The text of your ad relays your marketing message; therefore, it needs to be both visually appealing and readable. Spacing individual letters, words, or lines of text can help to achieve this, but before we dive into spacing, here are some basic text terms to know:

  • X-height: a characteristic of fonts that measures the height of a lower-case ‘x’
  • Baseline: the baseline of a line of text is the “invisible line” that the letters sit on
  • Descenders: these are the parts of certain letters that fall below the baseline (e.g., g, q, p, and j)
  • Ascenders: these are “stems” of certain letters with taller features (e.g., b, d, and h) 

The spacing of letters and words can affect how these elements interact, overlap, and the overall readability of your text. Knowing that, balance of space is everything. There are three ways to adjust the spacing of your text:

Leading

Remember back in school when you were required to turn in a research paper that was double- or single-spaced? Try not to remember the procrastination and all-nighters cranking out five to ten pages. Instead think of the line spacing. Leading (pronounced leh-ding) is the professional term for line spacing and refers to the space between two vertical lines of text.

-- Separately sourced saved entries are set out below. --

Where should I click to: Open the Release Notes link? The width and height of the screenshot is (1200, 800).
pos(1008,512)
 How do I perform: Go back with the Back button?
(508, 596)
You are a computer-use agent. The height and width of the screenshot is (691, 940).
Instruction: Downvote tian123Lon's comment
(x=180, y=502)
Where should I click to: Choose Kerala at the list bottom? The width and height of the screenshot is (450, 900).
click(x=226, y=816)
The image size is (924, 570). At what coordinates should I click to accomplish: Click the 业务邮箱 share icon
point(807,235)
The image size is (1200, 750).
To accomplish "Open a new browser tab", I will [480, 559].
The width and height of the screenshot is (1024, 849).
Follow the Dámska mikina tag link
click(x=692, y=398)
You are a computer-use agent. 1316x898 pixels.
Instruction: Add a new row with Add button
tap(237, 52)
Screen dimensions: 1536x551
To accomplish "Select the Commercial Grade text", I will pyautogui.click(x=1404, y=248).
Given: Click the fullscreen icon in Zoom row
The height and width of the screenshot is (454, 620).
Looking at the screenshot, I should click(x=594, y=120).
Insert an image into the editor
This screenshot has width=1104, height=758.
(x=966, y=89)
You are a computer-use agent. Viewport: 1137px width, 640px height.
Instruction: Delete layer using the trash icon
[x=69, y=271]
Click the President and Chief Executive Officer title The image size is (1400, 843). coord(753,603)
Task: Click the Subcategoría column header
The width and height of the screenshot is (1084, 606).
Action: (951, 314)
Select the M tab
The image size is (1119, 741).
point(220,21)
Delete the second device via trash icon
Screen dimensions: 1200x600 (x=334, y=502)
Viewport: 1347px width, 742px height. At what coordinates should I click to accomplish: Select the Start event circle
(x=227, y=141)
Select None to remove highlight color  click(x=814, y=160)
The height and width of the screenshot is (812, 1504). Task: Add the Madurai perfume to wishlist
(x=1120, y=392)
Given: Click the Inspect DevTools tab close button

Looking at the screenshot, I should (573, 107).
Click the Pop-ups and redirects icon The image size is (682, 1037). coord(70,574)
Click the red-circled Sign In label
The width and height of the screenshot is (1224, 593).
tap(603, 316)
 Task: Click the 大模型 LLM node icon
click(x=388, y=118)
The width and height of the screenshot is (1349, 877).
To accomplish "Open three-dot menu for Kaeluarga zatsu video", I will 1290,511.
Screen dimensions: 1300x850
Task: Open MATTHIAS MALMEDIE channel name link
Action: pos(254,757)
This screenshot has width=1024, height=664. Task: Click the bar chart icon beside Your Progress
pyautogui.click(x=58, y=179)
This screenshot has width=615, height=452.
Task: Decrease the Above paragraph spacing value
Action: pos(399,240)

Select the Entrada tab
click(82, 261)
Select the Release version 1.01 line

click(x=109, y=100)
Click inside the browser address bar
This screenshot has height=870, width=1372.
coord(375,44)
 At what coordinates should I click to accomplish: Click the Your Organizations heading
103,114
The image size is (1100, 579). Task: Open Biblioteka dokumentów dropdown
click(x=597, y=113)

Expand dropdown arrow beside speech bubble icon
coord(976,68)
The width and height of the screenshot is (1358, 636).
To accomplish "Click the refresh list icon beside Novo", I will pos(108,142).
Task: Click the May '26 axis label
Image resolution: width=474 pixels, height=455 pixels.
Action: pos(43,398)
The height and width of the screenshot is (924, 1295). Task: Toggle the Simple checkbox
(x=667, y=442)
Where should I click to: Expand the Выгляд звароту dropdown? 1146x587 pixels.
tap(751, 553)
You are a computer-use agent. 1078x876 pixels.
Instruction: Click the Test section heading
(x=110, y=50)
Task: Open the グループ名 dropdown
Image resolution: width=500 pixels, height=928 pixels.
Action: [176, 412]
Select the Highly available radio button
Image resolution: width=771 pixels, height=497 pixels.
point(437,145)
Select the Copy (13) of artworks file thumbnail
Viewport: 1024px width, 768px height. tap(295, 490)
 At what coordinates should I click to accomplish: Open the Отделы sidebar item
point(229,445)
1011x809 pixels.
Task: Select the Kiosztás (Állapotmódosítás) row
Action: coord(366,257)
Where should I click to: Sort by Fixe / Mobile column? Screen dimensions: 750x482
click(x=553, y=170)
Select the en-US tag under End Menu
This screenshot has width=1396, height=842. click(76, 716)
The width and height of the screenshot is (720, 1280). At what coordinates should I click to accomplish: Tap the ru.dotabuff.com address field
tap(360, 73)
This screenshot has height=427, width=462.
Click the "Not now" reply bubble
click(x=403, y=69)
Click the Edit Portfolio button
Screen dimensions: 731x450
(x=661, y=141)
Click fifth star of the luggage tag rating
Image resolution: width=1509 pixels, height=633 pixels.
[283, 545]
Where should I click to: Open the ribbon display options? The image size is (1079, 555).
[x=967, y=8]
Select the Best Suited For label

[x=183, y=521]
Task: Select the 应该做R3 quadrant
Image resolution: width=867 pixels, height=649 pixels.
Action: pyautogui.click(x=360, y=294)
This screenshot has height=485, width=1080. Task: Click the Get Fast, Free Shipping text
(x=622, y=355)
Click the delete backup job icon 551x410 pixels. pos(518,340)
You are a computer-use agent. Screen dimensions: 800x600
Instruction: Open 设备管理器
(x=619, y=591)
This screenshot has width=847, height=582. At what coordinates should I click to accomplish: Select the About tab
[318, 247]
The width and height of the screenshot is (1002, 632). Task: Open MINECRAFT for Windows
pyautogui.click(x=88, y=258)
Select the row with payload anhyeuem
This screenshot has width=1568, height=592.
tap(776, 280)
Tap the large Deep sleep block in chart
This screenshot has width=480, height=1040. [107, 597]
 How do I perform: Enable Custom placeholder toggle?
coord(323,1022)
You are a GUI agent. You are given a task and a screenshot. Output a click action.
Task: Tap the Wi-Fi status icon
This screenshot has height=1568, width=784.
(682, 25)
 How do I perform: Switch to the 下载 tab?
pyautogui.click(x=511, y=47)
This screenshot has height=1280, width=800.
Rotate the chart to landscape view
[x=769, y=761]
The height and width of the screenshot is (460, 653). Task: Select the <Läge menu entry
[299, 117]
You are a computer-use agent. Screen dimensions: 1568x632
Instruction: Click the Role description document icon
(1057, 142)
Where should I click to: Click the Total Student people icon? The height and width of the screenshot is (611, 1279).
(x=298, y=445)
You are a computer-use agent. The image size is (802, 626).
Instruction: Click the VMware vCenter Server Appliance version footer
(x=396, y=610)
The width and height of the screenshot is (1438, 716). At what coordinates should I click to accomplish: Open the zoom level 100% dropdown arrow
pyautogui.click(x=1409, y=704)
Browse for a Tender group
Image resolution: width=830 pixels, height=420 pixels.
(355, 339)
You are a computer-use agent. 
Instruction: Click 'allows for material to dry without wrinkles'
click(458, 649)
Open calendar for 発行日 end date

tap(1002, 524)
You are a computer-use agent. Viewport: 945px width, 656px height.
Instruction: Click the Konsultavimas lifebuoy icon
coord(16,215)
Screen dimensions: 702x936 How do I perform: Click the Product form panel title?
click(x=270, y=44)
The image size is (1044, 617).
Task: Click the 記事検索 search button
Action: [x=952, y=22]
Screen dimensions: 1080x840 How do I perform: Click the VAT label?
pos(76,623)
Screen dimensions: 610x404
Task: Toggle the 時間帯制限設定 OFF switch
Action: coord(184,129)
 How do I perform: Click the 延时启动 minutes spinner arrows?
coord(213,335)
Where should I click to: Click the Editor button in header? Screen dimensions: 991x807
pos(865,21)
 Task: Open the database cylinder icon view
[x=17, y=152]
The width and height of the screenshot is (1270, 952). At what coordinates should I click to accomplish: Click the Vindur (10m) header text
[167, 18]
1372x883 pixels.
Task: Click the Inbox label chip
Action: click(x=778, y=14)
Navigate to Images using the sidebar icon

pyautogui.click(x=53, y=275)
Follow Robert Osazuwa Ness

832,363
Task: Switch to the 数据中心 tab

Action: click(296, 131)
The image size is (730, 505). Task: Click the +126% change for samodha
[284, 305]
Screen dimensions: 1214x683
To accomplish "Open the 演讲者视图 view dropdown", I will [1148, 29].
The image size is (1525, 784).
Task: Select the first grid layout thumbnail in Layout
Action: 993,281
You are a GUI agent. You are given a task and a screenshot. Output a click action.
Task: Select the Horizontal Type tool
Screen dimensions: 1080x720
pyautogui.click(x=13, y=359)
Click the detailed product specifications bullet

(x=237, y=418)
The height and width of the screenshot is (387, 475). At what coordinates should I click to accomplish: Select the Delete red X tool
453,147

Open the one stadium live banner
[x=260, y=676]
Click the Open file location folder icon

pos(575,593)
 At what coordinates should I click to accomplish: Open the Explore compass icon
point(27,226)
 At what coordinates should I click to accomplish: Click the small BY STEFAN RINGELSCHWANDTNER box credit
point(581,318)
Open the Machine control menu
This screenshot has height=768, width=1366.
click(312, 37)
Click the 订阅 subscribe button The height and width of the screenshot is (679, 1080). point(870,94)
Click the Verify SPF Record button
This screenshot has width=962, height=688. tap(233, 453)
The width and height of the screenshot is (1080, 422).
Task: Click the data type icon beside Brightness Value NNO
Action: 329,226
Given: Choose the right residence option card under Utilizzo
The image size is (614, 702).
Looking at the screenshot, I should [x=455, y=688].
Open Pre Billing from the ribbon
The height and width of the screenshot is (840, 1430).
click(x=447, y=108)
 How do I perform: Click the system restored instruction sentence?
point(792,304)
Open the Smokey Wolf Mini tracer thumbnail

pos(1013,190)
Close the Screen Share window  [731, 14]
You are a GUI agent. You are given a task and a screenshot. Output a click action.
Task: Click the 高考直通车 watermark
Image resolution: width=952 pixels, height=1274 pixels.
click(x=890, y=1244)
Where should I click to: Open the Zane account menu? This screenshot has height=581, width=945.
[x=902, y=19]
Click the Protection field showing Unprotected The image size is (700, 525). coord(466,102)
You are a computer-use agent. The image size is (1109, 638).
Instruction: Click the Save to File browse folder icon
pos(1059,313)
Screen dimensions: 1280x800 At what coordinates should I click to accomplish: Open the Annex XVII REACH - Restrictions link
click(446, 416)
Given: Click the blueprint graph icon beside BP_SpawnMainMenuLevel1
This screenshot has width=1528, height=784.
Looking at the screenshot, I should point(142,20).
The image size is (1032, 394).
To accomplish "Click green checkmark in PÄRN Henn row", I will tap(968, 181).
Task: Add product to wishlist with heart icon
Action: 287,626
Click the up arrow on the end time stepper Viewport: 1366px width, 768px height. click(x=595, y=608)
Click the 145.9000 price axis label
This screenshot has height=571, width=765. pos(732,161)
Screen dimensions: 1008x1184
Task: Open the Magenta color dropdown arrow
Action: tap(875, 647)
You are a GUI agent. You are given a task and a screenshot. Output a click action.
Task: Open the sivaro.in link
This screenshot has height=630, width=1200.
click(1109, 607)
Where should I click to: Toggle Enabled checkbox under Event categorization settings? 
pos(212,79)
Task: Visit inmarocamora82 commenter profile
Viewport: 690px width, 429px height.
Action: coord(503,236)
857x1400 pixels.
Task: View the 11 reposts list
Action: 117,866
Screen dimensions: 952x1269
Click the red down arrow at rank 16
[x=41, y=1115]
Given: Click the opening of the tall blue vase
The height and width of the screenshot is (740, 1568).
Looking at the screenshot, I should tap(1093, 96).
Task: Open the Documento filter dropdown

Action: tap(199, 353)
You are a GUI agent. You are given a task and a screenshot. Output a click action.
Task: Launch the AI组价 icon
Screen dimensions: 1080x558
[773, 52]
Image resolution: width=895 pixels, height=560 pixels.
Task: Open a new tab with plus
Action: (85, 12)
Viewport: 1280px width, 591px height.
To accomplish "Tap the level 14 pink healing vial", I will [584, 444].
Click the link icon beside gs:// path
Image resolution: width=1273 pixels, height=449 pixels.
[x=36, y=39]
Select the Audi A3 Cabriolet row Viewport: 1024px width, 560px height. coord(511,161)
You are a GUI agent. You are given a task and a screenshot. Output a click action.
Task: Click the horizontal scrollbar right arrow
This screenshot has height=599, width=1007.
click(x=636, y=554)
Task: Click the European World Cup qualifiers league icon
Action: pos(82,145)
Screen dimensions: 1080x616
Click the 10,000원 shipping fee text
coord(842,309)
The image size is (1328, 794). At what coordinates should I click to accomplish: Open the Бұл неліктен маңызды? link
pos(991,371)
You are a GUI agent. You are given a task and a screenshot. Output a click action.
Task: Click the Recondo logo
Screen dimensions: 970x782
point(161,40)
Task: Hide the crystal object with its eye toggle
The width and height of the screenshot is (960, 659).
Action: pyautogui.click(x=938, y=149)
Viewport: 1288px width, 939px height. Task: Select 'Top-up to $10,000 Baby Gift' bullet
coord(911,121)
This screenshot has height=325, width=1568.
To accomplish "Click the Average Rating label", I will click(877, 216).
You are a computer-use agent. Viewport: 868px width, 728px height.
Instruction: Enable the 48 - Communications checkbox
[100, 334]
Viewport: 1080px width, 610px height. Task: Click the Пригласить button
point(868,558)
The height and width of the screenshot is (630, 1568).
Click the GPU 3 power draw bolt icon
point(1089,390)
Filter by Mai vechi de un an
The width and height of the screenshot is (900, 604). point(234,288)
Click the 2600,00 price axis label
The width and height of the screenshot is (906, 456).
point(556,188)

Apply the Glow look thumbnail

It’s important to remember that increasing the space between lines of text can increase or reduce the amount of space between ascenders and descenders. This can affect readability, but as our research papers taught us, the larger the spacing, the less you had to write to fill the page up. According to Creative Market, a general rule of thumb is that leading should be 20 percent greater than the font size; however individual fonts will vary.

Picture1-1.png
(Photo Courtesy of Creative Market)

Adjusting text leading is fairly simple and can be done in both Adobe Photoshop and Microsoft Word. In Photoshop, this can be done with the leading button. (PHOTO CREDIT OF CREATIVE MARKET) In Microsoft word, simply select the passage of text, right click, and select “Paragraph…” You can then adjust the line spacing by selecting one of the drop-down box options or by entering a number in spacing box.

RELATED: ELEMENTS OF THE BEST MARKETING DESIGN FONTS

Kerning

Kerning refers to the space between individual letters or words and has the greatest effect on readability. While no two spaces have to be the same size, smart marketing design is essential. When adjusting kerning, proportional spacing is key. You should also take into account the font you’re using as well as any serifs and stylistic attributes. Kerning is all about visual space; therefore, the best judge is the human eye.

Creative Market suggests breaking up words into groups of three letters and by flipping the text upside down so that the baseline is at the top. By doing this, you can see the effects of kerning changes more easily. Like leading, kerning can also be adjusted in both Photoshop and Microsoft Word.

Picture2-1.png 
(Photo Courtesy of Creative Market)

In Photoshop, place the cursor between the two characters you want to adjust the kerning between. You can then use the kerning button, located underneath the text size box. If you’re more savvy with keyboard shortcuts, hold the ‘alt’ or ‘option’ key, depending on your device, and then use the directional arrows to increase or decrease the space between the characters. On Word, highlight the characters you wish to adjust, and then navigate to Format > Font. In the pop-up dialogue, check the “kerning for fonts” box. You can then adjust the kerning with the up and down arrows next to the box or by entering a number.

Tracking

Tracking is similar to kerning, so much so that the two are often confused. Unlike kerning, tracking does not change the spacing between individual letters and words. Rather, allows you to adjust spacing between letters equally at once. You could achieve the same result using kerning, but it would be a much longer process. 

Tracking is generally used to fill in spaces that are either too small or too large for the word. Like leading and kerning, it also can be adjusted on Photoshop and Word. On Photoshop, you can adjust the tracking by entering a number into the field below the kerning area. With keyboard shortcuts, hold ‘alt’ or ‘option’ and use the directional arrows to adjust the spacing. In Word, highlight the passage of text and like kerning, navigate to Format > Font. In the dialogue box, under “character spacing,” adjust the “spacing” with one of the drop-down box options or by entering a number in the field.

Picture3-1.png 
(Photo Courtesy of Creative Market)

Leading, kerning, and tracking are just a few of the ways to adjust your text to create a more visually appealing marketing material. The main thing to remember when adjusting space is to use smart marketing design, meaning you should ensure your text is visually appealing and readable. The proper balance of spacing will result in a passage of text that is both visually appealing and readable. Combining this with color, lines, and other design elements will grab your consumers’ attention and greatly enhance the marketing content you create for them.